SELECTED EXCERPT START

ConfigurationSet

class mlptrain.configurations.configuration_set.ConfigurationSet(*args: Configuration | str, allow_duplicates: bool = False)

Bases: list

A set of configurations

__add__(other: Configuration | ConfigurationSet) ConfigurationSet

Add another configuration or set of configurations onto this one

__init__(*args: Configuration | str, allow_duplicates: bool = False)

Construct a configuration set from Configurations, or a saved file. This is a set, thus no duplicates configurations are present.

Parameters:
  • args (Configuration, str) – Either strings of existing files (e.g. data.npz) or individual configurations.

  • allow_duplicates (bool) – Should duplicate configurations be supported? For a training configuration set this should be false

append(value: Configuration | None) None

Append an item onto these set of configurations. None will not be appended

Parameters:

value (Configuration) – Structure in a form of Configuration

property bias_energies: List[float | None]

Bias energies from ASE and PLUMED biases

compare(*args: MLPotential | str) None

Compare methods e.g. a MLP to a ground truth reference method over these set of configurations. Will generate plots of total energies over these configurations and save a text file with ∆s

Parameters:

*args (mlptrain.potentials.MLPotential) – Strings defining the method or MLPs

classmethod from_orca_files(file_paths: list[str], *, load_energies: bool = True, load_forces: bool = True) ConfigurationSet

Create ConfigurationSet from existing ORCA calculation output files.

file_paths: (list[str]) List of orca output file paths.

load_energies: (bool) If True, load energies from the files.

load_forces: (bool) If True, load forces from the files.

classmethod from_xyz(filename: str, *, charge: int, mult: int, box: Box | None = None, load_energies: bool = False, load_forces: bool = False) ConfigurationSet
property has_a_none_energy: bool

Does this set of configurations have a true energy that is undefined (i.e. thus is set to None)?

Return type:

(bool)

property inherited_bias_energies: List[float | None]

If active learning is performed using inheritable metadynamics bias, at any given active learning iteration this property is equal to the value of metadynamics bias inherited from the previous active learning iteration

load(filename: str) None

Load energies and forces from a saved numpy compressed array (.npz).

Parameters:

filename (str) – File name with .npz

Raises:

(ValueError) – If an unsupported file extension is present

load_xyz(filename: str, charge: int, mult: int, box: Box | None = None, load_energies: bool = False, load_forces: bool = False) None

Load configurations from a .xyz file with optional box, energies and forces if specified. Note: this currently assumes that all configurations have the same charge and multiplicity.

SELECTED EXCERPT END
GIVEN INFORMATION START

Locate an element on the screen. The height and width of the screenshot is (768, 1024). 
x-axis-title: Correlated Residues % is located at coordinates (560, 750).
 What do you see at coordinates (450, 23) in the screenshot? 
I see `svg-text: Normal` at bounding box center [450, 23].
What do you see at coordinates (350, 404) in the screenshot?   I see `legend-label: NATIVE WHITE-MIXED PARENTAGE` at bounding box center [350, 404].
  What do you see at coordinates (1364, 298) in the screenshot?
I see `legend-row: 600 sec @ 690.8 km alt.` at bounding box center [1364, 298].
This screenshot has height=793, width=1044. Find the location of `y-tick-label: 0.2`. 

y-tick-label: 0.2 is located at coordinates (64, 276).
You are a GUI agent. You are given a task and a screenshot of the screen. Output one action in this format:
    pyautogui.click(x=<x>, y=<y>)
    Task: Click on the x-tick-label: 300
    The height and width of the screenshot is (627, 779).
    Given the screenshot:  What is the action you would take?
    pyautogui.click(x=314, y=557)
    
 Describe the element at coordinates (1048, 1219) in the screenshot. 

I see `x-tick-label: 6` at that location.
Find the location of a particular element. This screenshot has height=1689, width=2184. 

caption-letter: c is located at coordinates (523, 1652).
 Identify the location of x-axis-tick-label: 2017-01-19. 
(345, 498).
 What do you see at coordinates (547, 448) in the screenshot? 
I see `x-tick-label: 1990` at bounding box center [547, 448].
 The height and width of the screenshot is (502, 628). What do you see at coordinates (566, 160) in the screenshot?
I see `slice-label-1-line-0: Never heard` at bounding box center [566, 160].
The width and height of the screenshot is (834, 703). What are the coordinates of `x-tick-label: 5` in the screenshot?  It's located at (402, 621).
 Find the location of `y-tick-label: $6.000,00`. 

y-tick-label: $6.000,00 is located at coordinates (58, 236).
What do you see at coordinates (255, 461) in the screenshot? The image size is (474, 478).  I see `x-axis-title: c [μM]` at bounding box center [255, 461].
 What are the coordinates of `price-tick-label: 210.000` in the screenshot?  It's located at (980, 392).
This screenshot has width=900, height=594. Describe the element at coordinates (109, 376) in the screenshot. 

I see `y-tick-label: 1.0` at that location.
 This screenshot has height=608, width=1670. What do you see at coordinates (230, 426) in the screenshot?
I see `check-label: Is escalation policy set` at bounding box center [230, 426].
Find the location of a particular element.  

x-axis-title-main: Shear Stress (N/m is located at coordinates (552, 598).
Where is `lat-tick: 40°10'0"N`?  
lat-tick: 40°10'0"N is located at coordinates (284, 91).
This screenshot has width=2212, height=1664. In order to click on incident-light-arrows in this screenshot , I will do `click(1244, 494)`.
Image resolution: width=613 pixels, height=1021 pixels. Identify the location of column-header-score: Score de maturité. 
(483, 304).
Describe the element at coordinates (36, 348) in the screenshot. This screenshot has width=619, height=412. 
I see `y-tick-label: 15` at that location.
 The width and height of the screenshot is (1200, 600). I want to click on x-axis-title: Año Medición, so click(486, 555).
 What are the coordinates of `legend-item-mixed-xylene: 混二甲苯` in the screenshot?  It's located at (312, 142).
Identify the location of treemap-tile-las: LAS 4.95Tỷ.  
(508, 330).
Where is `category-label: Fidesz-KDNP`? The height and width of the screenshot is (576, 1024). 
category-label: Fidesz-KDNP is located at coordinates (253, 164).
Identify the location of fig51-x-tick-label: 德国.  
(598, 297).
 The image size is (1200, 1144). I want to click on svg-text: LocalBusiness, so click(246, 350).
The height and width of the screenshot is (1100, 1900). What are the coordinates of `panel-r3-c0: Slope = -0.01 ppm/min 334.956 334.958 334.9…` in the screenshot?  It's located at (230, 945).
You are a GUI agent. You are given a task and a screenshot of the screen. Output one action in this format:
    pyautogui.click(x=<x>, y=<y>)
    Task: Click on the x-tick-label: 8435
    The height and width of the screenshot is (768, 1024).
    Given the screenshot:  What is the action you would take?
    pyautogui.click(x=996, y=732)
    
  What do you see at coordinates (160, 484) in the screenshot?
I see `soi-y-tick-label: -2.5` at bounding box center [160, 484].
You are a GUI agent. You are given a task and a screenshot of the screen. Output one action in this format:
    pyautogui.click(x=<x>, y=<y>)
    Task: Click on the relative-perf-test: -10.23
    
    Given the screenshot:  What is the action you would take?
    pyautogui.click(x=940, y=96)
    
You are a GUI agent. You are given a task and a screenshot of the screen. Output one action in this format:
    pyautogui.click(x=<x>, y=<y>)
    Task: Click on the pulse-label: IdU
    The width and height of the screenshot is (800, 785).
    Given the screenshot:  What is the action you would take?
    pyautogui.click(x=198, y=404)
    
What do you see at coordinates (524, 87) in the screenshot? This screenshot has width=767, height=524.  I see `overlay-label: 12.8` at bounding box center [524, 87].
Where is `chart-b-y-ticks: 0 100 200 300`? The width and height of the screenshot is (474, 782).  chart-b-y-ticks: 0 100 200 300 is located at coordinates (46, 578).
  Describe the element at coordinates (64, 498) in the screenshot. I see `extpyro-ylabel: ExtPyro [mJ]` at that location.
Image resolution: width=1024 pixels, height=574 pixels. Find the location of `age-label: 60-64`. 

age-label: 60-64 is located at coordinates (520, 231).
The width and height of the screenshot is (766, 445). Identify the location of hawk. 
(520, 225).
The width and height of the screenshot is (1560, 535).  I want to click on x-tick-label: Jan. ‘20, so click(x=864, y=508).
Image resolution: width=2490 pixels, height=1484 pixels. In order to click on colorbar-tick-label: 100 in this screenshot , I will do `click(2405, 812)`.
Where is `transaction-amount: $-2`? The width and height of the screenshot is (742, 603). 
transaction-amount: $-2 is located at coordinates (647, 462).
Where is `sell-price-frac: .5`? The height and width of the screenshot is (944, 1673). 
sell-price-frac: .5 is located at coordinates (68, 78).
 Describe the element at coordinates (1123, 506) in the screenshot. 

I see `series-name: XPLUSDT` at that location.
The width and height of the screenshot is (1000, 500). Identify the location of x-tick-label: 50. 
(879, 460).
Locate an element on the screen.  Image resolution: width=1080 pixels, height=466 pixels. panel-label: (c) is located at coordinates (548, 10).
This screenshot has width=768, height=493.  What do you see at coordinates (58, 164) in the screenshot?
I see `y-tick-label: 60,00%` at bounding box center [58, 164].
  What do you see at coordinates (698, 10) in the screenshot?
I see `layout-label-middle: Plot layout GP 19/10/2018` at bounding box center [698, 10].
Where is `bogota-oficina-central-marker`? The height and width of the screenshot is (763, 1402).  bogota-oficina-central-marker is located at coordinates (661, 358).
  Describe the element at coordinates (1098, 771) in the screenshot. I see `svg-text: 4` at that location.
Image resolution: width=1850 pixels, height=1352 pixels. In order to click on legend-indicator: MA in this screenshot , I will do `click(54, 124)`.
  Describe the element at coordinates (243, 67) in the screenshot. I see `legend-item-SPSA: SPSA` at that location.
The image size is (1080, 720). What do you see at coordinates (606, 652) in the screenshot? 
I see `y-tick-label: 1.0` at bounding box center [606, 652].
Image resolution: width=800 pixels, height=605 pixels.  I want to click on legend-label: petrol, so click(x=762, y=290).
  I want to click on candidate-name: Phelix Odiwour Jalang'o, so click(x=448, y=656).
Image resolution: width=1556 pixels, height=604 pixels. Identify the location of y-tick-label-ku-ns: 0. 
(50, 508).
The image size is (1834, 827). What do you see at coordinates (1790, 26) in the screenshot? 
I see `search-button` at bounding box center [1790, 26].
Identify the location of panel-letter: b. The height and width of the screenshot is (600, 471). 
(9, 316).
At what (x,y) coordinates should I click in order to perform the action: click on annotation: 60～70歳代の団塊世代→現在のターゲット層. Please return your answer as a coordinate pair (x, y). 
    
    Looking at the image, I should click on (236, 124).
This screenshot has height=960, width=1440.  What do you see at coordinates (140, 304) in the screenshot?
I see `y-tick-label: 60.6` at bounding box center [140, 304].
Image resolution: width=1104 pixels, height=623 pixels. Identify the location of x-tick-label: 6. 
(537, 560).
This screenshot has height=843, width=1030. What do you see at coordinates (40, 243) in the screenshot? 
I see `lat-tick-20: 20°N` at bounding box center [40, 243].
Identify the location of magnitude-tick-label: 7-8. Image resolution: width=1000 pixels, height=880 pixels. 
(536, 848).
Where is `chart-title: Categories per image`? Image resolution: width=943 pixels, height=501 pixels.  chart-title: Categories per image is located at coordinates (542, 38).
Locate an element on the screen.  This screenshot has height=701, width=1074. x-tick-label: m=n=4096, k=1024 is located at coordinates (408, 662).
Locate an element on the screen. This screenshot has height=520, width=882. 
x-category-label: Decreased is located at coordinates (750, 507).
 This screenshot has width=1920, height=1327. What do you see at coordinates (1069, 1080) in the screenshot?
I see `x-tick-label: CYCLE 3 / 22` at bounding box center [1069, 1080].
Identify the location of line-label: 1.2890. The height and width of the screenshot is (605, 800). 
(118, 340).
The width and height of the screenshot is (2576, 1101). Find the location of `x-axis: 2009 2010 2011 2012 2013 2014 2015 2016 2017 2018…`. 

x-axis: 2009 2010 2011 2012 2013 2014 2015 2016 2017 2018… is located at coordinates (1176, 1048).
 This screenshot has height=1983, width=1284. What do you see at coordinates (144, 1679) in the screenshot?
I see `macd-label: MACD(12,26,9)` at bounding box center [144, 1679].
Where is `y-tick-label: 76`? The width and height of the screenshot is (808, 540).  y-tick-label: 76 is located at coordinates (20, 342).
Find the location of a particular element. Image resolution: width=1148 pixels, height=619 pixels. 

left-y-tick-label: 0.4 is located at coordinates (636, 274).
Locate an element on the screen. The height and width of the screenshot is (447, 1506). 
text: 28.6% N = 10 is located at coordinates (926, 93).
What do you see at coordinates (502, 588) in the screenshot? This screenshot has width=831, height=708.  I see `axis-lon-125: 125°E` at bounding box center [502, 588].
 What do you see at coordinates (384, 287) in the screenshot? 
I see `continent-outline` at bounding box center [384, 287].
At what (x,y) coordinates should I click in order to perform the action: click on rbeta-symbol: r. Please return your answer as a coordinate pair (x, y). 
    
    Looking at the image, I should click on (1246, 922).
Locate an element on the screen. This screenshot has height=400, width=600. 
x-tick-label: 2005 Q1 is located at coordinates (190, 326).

GIVEN INFORMATION END

* **REQUIRED WORK**:
- a) Print the stretch of the ConfigurationSet documentation above from "load_xyz(filename: str, charge: int, mult: int, box: Box" through "charge and multiplicity.".
- b) Render this sentence from the ConfigurationSet documentation into Spanish: "Load energies and forces from a saved numpy compressed array (.npz)."

* **TASK SOLUTIONS**:
- a)
load_xyz(filename: str, charge: int, mult: int, box: Box | None = None, load_energies: bool = False, load_forces: bool = False) None

Load configurations from a .xyz file with optional box, energies and forces if specified. Note: this currently assumes that all configurations have the same charge and multiplicity.

- b) Cargar energías y fuerzas a partir de un array comprimido de numpy guardado (.npz).